The logic was still working for the schoolmaster search and I'd narrowed it down to the previous three horses. Each one had some negatives and positives and I was weighing them seriously plus nailing down my farrier, vet, and trainer to make sure they wanted to go on this journey. Everyone was way too excited about it, although that made me feel really good about this new venture. Basically I'm paying for "dressage tuition" and to help me get more out of my existing and future horses. The money will come back in well, enjoyment, but also in increased value of any future horses I train for resale.
The horse I ended up going to see was actually one that just suddenly reappeared in the online world and I just happen to do a search "one more time" and poof! there he was. It was Nirvana from the previous video. His owner was responsive, professional, sincere, and helpful.
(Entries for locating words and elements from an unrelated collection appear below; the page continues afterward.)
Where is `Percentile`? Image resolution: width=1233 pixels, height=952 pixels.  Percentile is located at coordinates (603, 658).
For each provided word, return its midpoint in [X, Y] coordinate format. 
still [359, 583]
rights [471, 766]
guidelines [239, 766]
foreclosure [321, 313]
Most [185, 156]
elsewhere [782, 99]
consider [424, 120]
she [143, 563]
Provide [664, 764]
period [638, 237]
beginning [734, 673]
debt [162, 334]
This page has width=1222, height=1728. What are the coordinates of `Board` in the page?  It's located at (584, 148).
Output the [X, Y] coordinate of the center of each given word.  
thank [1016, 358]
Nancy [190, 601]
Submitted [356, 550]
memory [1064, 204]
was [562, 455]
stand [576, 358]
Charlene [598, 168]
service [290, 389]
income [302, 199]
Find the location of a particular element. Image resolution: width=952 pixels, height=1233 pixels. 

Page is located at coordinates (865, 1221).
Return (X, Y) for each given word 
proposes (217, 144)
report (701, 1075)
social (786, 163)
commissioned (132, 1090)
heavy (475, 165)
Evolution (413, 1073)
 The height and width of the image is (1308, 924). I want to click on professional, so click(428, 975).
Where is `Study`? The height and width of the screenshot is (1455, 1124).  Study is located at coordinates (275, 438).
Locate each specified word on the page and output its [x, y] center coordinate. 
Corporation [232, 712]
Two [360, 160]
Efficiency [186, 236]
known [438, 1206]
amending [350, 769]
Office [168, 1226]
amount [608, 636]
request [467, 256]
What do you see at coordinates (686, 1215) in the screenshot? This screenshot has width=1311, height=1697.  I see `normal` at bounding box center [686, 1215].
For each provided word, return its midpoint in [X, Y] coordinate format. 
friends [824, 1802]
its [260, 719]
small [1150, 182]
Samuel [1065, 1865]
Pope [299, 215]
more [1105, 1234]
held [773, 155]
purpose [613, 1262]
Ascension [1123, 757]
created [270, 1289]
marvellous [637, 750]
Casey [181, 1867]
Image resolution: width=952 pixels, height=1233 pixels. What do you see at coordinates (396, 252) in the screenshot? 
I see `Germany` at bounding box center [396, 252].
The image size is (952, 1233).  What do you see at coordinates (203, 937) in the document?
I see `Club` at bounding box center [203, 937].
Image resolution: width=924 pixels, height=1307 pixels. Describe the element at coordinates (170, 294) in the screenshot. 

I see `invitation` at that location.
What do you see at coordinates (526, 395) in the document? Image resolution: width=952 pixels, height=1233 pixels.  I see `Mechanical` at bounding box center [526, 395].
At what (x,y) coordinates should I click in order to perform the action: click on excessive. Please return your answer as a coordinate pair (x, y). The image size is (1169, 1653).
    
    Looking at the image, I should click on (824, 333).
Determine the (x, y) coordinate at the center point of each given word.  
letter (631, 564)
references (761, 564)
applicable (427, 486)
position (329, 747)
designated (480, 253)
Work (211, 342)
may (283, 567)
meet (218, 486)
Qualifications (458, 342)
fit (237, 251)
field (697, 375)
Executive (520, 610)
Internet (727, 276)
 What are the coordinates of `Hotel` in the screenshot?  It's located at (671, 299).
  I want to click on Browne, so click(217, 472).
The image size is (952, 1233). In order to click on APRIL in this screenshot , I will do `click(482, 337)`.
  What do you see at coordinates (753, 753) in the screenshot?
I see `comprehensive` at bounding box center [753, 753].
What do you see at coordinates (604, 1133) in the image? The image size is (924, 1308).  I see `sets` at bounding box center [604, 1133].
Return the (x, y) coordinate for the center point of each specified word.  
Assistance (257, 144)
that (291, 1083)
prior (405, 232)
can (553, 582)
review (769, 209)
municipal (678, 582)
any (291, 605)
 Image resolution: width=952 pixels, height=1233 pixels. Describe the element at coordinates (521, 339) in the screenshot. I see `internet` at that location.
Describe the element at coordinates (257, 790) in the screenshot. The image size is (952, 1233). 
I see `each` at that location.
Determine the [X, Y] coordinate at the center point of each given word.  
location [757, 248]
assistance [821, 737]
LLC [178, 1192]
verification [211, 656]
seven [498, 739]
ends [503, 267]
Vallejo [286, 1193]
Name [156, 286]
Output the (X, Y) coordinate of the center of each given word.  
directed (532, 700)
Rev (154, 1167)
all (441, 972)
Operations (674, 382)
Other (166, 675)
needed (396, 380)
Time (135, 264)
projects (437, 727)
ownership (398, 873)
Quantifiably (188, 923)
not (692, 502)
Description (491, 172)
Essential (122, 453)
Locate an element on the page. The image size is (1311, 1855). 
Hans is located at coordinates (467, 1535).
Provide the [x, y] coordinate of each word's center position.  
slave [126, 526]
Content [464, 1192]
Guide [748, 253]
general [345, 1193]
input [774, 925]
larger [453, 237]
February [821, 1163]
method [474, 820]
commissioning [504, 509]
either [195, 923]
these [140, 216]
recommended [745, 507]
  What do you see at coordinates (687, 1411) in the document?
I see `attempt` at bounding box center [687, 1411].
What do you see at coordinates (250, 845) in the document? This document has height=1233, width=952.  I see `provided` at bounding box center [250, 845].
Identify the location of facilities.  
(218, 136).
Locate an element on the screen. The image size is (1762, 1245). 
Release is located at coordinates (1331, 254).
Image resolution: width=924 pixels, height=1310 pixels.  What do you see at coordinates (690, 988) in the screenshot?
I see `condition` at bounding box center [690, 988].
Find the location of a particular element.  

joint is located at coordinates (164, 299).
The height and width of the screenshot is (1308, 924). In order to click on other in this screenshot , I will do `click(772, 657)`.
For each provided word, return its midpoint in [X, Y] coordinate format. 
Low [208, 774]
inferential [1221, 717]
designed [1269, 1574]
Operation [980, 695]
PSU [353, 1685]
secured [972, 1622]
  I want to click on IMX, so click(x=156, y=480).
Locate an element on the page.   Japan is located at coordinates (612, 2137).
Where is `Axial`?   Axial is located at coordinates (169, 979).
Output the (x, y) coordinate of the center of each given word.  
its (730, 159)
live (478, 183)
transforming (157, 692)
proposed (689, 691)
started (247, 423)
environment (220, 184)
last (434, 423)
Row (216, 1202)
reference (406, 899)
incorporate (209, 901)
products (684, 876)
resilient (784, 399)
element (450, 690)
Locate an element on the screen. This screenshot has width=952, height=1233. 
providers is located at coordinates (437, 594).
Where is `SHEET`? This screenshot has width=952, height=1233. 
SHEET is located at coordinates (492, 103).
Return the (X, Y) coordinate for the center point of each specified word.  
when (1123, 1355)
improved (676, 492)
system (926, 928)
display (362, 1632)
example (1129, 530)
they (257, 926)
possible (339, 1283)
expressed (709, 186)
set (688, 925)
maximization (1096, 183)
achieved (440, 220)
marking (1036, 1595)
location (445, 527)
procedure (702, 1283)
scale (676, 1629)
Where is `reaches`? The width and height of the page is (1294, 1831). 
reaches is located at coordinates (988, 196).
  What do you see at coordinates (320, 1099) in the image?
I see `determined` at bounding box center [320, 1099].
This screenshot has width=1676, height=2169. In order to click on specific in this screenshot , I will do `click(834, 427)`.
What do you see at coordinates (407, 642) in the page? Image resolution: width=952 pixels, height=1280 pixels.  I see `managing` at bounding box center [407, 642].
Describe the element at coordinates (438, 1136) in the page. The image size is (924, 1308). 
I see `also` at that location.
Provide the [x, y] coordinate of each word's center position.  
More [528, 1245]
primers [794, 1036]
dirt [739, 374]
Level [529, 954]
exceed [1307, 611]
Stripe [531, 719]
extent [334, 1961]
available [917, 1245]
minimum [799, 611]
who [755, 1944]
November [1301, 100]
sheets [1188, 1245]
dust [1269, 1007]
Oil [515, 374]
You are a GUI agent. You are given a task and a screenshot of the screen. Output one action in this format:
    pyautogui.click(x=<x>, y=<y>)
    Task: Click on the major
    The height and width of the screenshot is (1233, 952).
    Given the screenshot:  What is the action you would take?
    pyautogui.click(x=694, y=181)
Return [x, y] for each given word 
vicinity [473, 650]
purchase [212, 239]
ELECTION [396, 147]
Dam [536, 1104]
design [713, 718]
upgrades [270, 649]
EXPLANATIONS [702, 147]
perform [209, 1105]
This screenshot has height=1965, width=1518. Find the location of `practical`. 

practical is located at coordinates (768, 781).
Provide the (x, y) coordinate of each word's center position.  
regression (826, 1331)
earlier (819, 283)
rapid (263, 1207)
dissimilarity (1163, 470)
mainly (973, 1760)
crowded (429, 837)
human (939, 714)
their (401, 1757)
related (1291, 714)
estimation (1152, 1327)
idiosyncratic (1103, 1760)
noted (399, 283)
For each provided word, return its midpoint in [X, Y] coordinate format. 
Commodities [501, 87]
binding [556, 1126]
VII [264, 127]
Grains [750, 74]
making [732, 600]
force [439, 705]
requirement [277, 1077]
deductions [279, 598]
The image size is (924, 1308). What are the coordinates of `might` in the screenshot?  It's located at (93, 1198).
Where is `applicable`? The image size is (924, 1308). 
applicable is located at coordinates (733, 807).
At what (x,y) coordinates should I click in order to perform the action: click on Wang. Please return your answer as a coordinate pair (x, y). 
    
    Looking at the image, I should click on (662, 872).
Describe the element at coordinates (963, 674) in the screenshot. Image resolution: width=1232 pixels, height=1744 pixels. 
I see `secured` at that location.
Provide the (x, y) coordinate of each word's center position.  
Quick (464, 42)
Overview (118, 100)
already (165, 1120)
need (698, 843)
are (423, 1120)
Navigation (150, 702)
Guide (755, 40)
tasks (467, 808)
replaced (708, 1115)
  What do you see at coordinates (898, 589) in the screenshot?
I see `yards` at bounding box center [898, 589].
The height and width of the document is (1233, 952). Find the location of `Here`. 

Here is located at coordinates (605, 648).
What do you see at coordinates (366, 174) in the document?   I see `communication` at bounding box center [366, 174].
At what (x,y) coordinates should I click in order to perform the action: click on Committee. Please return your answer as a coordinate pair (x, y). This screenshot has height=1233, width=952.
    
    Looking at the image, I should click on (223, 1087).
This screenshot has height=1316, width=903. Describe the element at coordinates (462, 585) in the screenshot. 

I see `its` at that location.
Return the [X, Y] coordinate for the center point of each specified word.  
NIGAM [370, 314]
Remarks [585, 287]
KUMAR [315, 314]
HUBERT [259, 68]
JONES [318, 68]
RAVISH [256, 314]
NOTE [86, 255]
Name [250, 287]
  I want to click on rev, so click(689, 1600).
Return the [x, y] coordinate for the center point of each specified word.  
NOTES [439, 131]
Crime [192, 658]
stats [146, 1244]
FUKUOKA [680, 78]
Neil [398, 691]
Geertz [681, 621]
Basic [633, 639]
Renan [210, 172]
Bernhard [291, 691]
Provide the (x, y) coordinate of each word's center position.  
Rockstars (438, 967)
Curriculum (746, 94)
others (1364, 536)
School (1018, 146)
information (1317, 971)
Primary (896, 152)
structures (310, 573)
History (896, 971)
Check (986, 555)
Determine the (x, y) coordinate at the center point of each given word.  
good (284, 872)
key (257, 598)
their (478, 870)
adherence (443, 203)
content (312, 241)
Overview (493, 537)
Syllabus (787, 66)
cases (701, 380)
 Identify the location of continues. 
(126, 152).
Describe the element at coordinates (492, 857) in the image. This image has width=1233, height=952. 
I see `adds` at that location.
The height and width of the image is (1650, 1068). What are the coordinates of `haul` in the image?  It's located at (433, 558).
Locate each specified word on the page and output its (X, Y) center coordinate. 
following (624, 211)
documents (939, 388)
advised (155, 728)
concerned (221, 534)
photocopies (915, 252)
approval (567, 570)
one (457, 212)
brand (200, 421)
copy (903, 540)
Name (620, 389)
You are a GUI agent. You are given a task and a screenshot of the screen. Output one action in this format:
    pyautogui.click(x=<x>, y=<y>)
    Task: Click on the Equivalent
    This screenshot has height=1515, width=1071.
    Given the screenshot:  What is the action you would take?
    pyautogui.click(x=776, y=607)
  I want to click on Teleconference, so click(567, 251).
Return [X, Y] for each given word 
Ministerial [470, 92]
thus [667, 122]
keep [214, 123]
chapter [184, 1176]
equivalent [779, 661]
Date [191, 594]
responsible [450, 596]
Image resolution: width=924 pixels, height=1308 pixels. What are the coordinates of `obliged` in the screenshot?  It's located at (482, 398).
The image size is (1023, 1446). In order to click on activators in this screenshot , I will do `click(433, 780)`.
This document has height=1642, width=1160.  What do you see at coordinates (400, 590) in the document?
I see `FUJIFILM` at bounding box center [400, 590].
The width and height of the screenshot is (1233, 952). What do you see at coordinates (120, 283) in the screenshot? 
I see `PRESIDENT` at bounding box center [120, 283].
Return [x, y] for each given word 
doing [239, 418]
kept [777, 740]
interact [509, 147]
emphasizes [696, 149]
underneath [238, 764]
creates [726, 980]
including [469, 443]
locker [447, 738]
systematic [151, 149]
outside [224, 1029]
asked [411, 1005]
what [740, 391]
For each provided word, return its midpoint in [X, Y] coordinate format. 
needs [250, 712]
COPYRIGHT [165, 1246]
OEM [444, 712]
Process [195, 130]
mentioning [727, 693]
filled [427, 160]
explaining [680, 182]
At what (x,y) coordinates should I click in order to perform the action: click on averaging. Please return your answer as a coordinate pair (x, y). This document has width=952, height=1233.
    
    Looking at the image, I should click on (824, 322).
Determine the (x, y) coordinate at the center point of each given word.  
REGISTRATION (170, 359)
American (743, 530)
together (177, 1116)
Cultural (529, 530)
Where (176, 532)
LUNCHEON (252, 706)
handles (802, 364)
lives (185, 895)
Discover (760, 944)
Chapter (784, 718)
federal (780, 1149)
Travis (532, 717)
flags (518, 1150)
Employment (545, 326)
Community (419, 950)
The other two were... not quite as helpful although they seemed sweet but if I'm flying across the country to see a horse, I want to know it's going to go fine on the initial visit and that they're competent to meet a shipper and get the horse safely to me.
May 28th, I got on a plane in College Station and headed to Jacksonville where I'd then drive to Lake City to meet this boy.
The flight went well, the drive went well, and I arrived at an O'Connor designed facility in the middle of a would be development that was well, not developed. Florida was already in the 90s and in Texas (with all the blasted rain), we were not. My body complained and I tried to drink as much water as I could but it wasn't having any of it. The owner was a really nice lady and we quickly met Vana, got him tacked up and she took him to the outdoor and we got started. There was A LOT of walking. He'd pulled a shoe the previous October and they'd given him the winter off as a preventative treatment when they didn't find anything wrong with him despite extensive vetting. OK, sure. *shrug
After about 30 minutes of him being walked under saddle and some lateral work (and me melting in the sun), it was my turn to get on him. The ad said 17.2 hands and I've learned most people exaggerate horse heights and well, his was not. This boy is tall. Not super wide but he's freaking tall. He was thankfully a gentleman at the mounting block and was very kind as I adjusted to him. We got on a 20ish meter circle and I walked. After the breifing on how they were bringing him back, I knew I wasn't going to get to do all the things with him. This ended up pretty good as I wasn't really even able to walk him. We'd do a few steps and he'd halt. Obviously I was failing at something (this was the point of getting him, right?) but we kept trying. He was very kind and responsive which was very nice to see. I figured I'd had enough of torturing him with my inability to walk him and didn't want to push the owner's worry so I opted to get off when she suggested I trot. Really?!? I pushed him a little hesitantly into a trot (we couldn't walk so why would he trot?) and he went into this huge, bouncy, lovely trot and I knew this was doable. Two 20 meter circles and I pulled him up.
We untacked in the heat and hung out in the barn. Lots of paperwork was presented and I just felt like someone that had found a classic Corvette with every piece of paperwork from the point of manufacture, through every sale, to now. It was amazing and reflected his well kept personality and body. Vana was goofy, sweet, and just a good good boy. I talked with the current owner for another hour or two to develop a relationship to show her I was interested in learning what he had to teach me without an agenda to use and abuse him (I don't). In the end, I had to ask to buy him and she agreed. We wrapped things up (she offered a trail ride on the beautiful grounds but I was border line heat exhaustiony and declined reluctantly.
I drove back to Jacksonville, rustled up a celebratory dinner, and then woke up to be on my 5am flight the next morning.